Bloggia est omnis divisa in partes tres*

According to one source, the "seven deadly sins" (also called the "seven cardinal vices") are lust, gluttony, greed, sloth, wrath, envy, and pride.

Their opposites, the "seven cardinal virtues", are chastity, temperance, charity (or generosity), diligence, patience, gratitude, and humility.

Why bring these up now?, you may ask.

I'll tell you why.

Because we need less of the first list and more of the second in our world today, that's why.

Here are 14 Latin words: humilitas, luxuria, gratia, gula, patientia, avaritia, industria, acedia, caritas, ira, moderatio, invidia, superbia, castitas.

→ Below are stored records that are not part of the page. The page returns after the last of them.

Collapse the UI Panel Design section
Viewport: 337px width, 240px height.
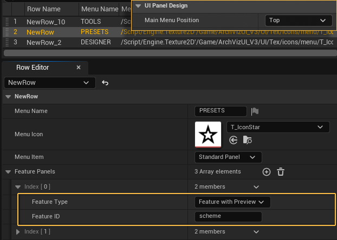139,5
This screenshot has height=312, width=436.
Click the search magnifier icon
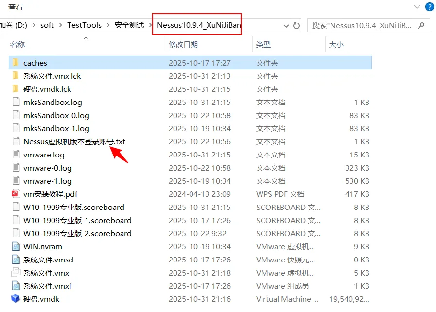pos(421,25)
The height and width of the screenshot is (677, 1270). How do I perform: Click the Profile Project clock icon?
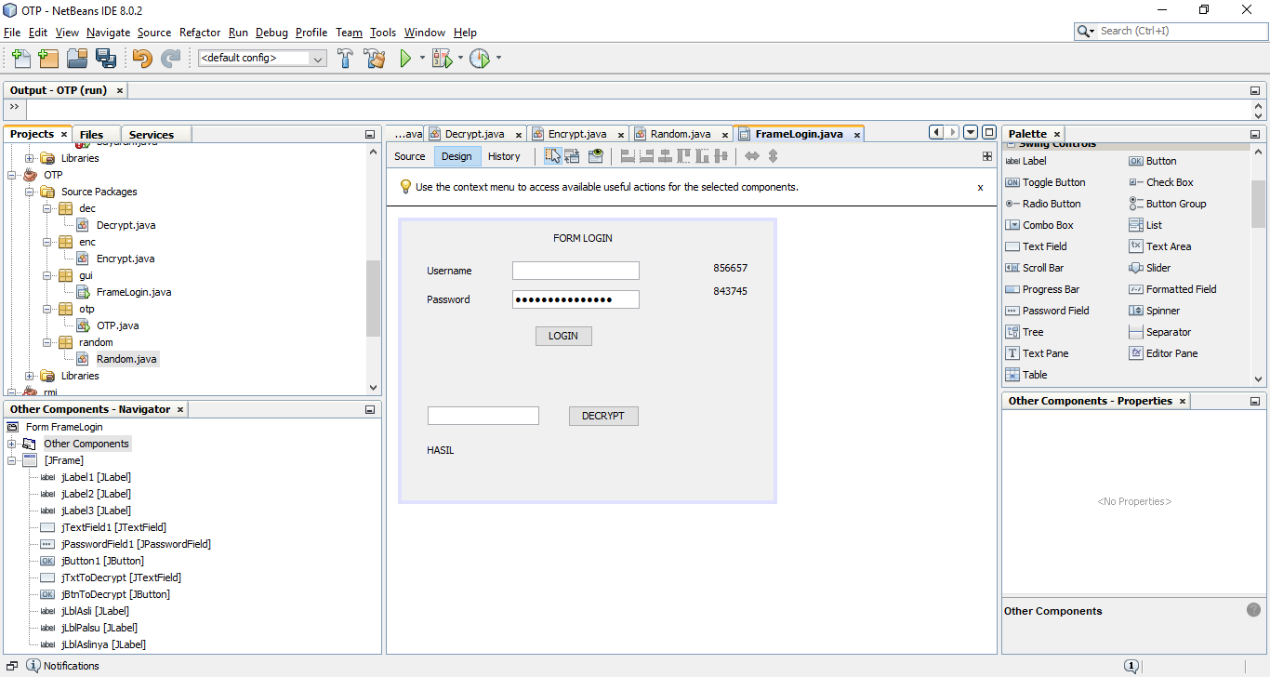pos(480,58)
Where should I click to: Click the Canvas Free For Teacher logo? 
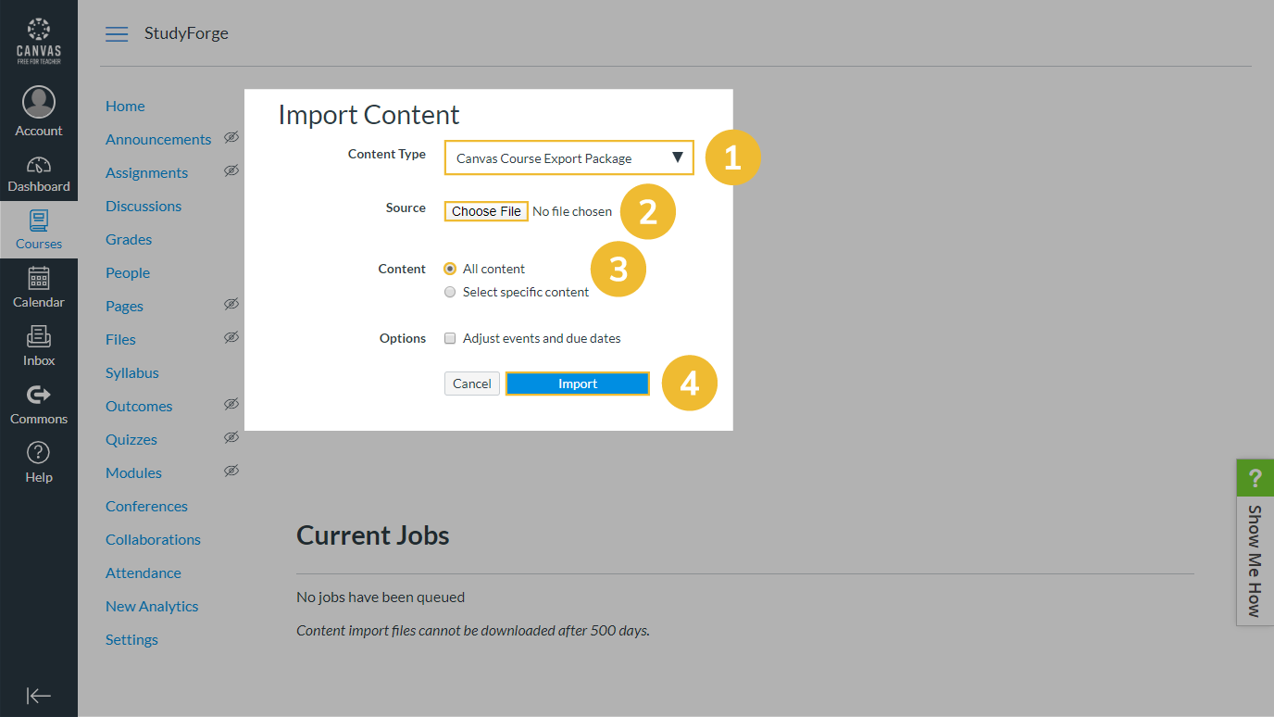point(38,39)
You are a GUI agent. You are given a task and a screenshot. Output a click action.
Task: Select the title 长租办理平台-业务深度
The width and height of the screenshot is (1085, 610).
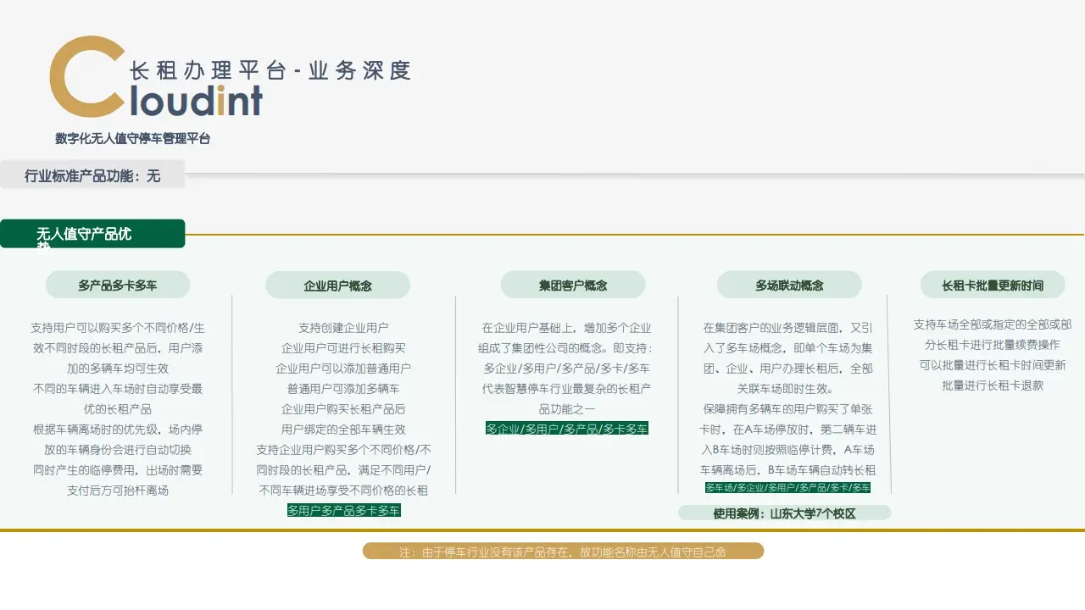point(270,71)

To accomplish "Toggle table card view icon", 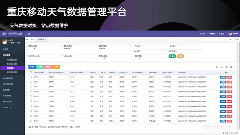I will tap(226, 67).
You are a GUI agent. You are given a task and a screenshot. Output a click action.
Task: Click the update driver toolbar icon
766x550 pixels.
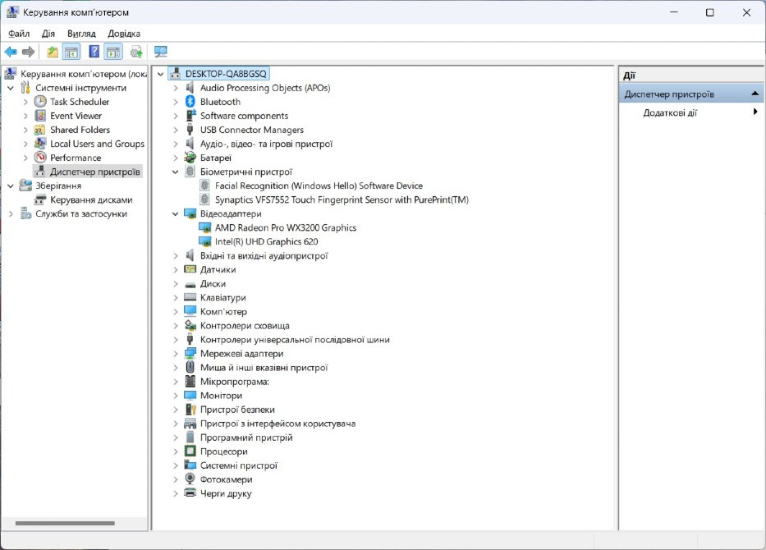136,52
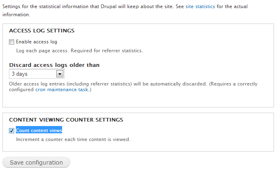The width and height of the screenshot is (276, 171).
Task: Click the highlighted 'Count content views' label
Action: tap(39, 130)
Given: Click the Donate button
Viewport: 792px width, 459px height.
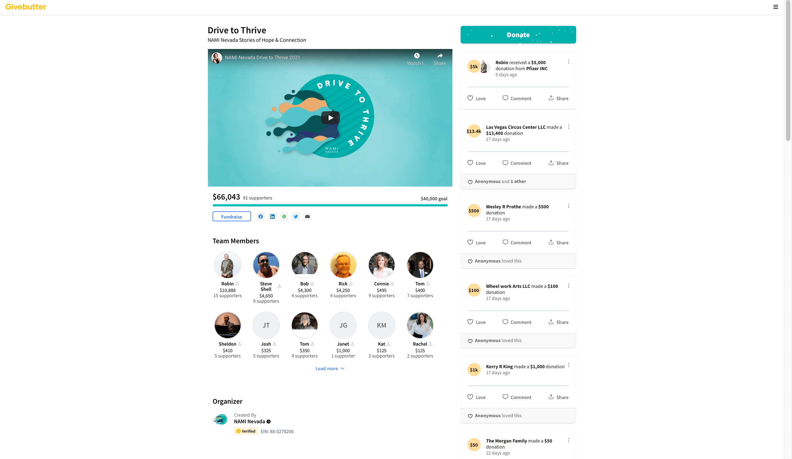Looking at the screenshot, I should [518, 35].
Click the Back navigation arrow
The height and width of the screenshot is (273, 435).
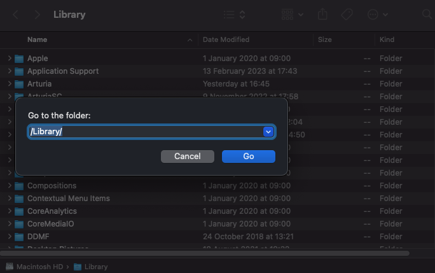coord(16,14)
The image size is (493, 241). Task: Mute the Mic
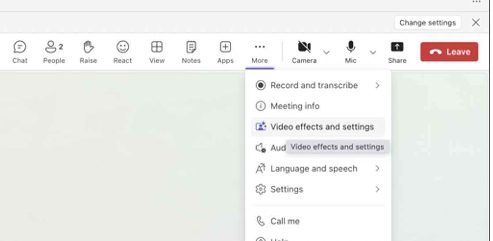pyautogui.click(x=351, y=52)
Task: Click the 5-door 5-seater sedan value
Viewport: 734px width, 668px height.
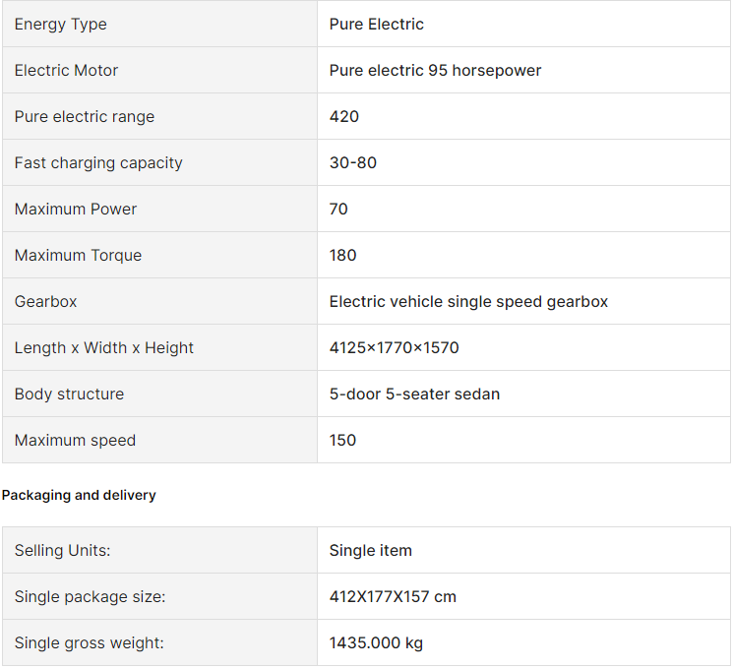Action: (x=414, y=395)
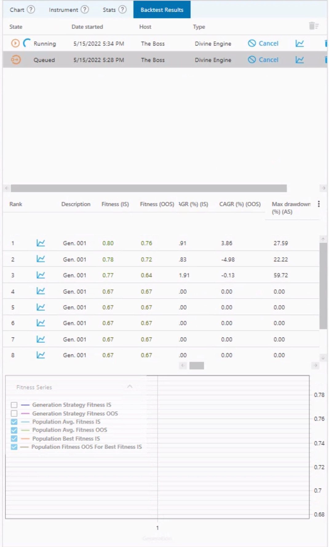Click the results table horizontal scrollbar thumb
329x547 pixels.
[x=196, y=365]
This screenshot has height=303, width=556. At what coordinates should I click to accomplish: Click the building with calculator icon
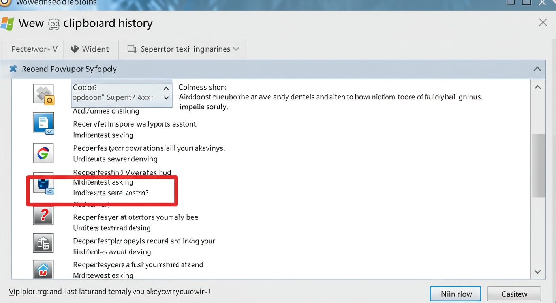[x=43, y=243]
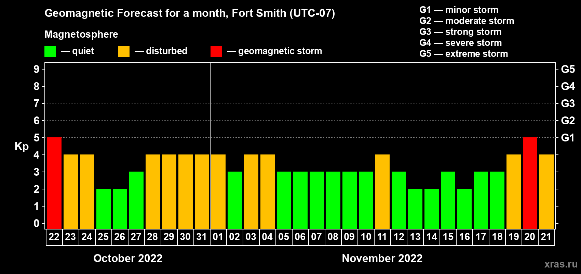
Task: Click the green bar for November 16
Action: click(x=464, y=209)
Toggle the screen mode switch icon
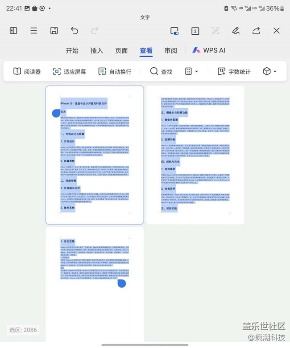The width and height of the screenshot is (290, 348). pyautogui.click(x=174, y=31)
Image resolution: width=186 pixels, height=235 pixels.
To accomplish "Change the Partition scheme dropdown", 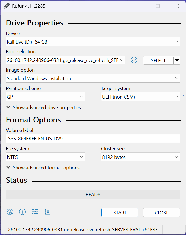I will coord(45,97).
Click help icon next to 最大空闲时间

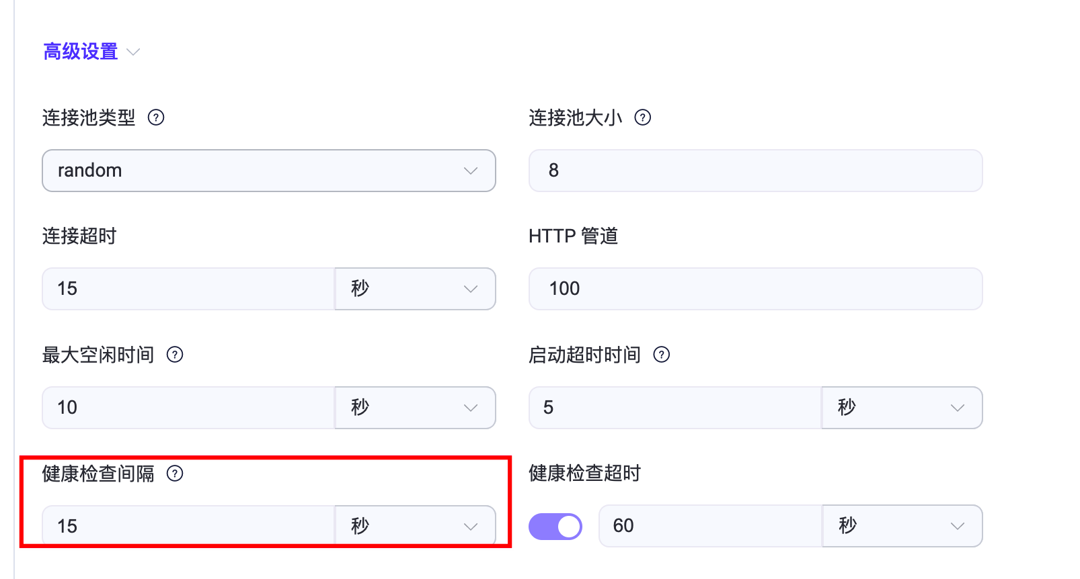[x=175, y=355]
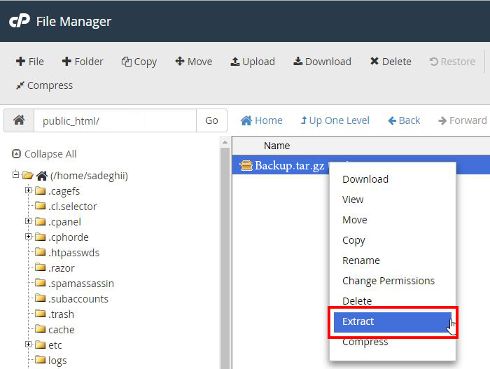490x369 pixels.
Task: Choose Change Permissions in context menu
Action: 389,281
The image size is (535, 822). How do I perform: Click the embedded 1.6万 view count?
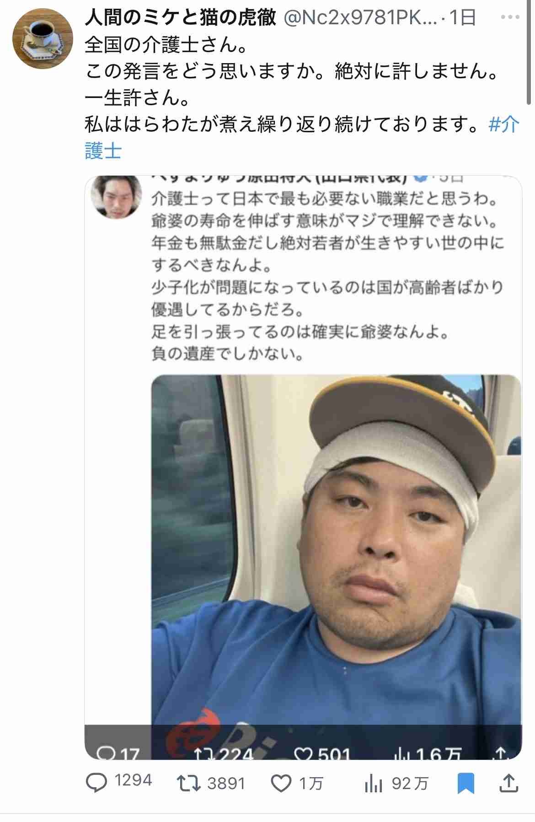pos(427,752)
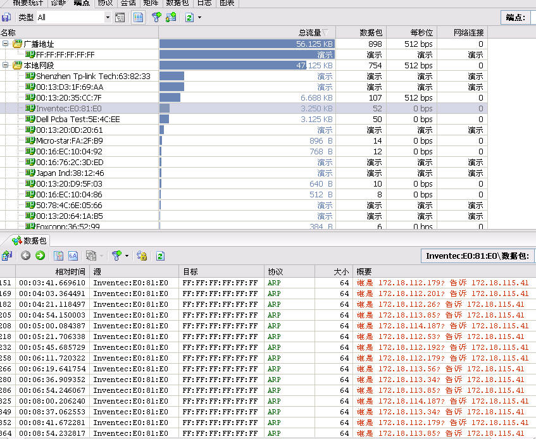The width and height of the screenshot is (536, 439).
Task: Switch to the 会话 tab
Action: [128, 3]
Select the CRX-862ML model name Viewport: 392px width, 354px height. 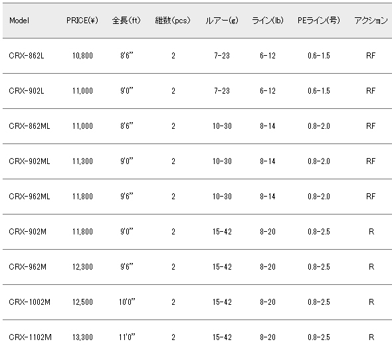click(29, 126)
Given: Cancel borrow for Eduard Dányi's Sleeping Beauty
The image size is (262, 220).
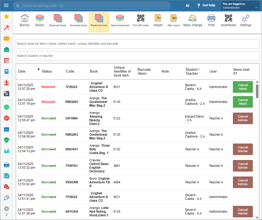Looking at the screenshot, I should [243, 118].
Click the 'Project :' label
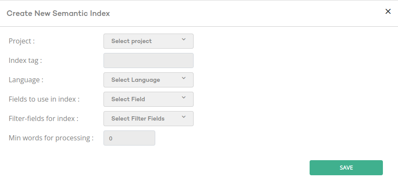398x183 pixels. click(22, 41)
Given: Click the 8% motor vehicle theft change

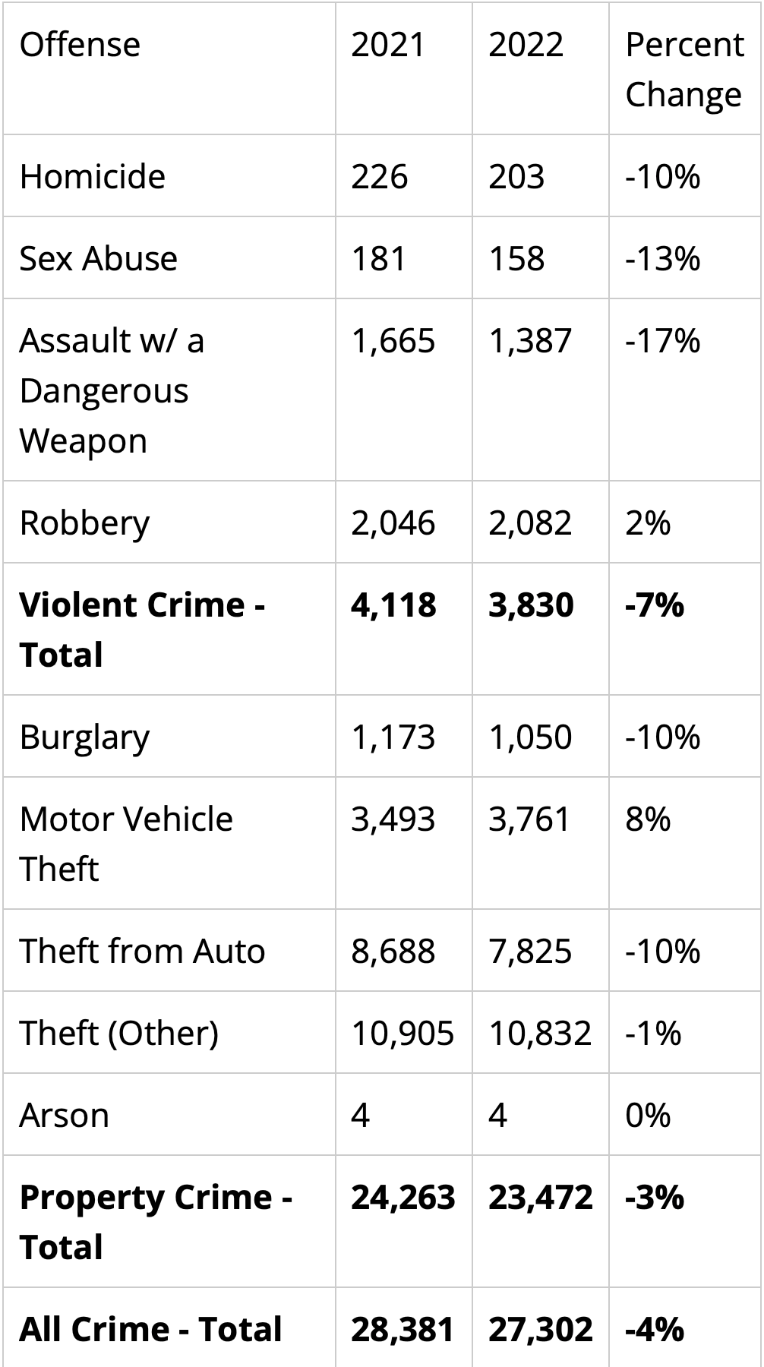Looking at the screenshot, I should click(x=648, y=819).
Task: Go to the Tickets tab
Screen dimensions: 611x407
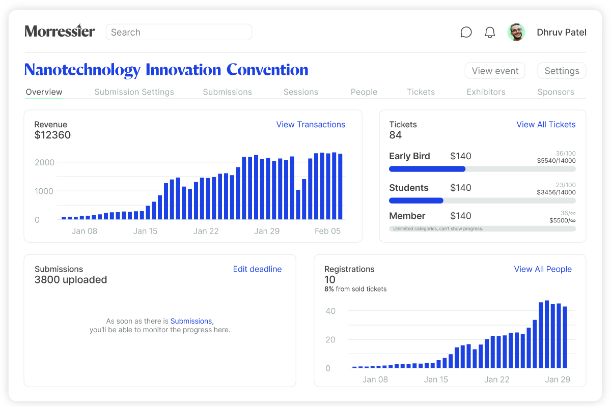Action: (x=421, y=92)
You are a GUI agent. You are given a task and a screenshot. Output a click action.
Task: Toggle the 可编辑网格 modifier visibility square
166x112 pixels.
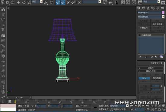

Can you match the Latin words with their English equivalents in the two lists?

*Note. The three parts into which my blog is divided -- I can't speak for other blogs -- are the facts, the fun, and the frustration. You heard it here first.

My personal frustration at the moment is that since New Blogger came along I have lost the ability to insert a photograph into a post. All helpful hints will be appreciated.

Tuesday, August 4, 2020

If it’s Tuesday, it is time for another post

...so here it is.

The fact that your correspondent has absolutely nothing to say is beside the point.

The fact that his brain has been slowly turning to mush during these endless months of inactivity due to pandemic-caused quarantines/shelters in place/lockdowns/ever-changing new normals is of no consequence whatsoever.

The fact that the only thing in this post with which some of you might disagree is the word slowly means nothing in the greater scheme of things.

It is Tuesday (except where it's Wednesday), and it is time for another post.

Saturday, August 1, 2020

He ain't heavy, Father, he's my chicken

(Editor's note: The following meme is not original with me. It appeared for the umpteenth time today on Facebook so I decided to capture it and make it available to you. Why should I be the only one to suffer? It is supposed to make you laugh, or at least smile, or nod your head knowingly. This will be easier to do if you live in the United States. If you do not live in the United States, I can only hope that you recognize some of the individuals and then laugh, or at least smile, or nod your head knowingly. --RWP)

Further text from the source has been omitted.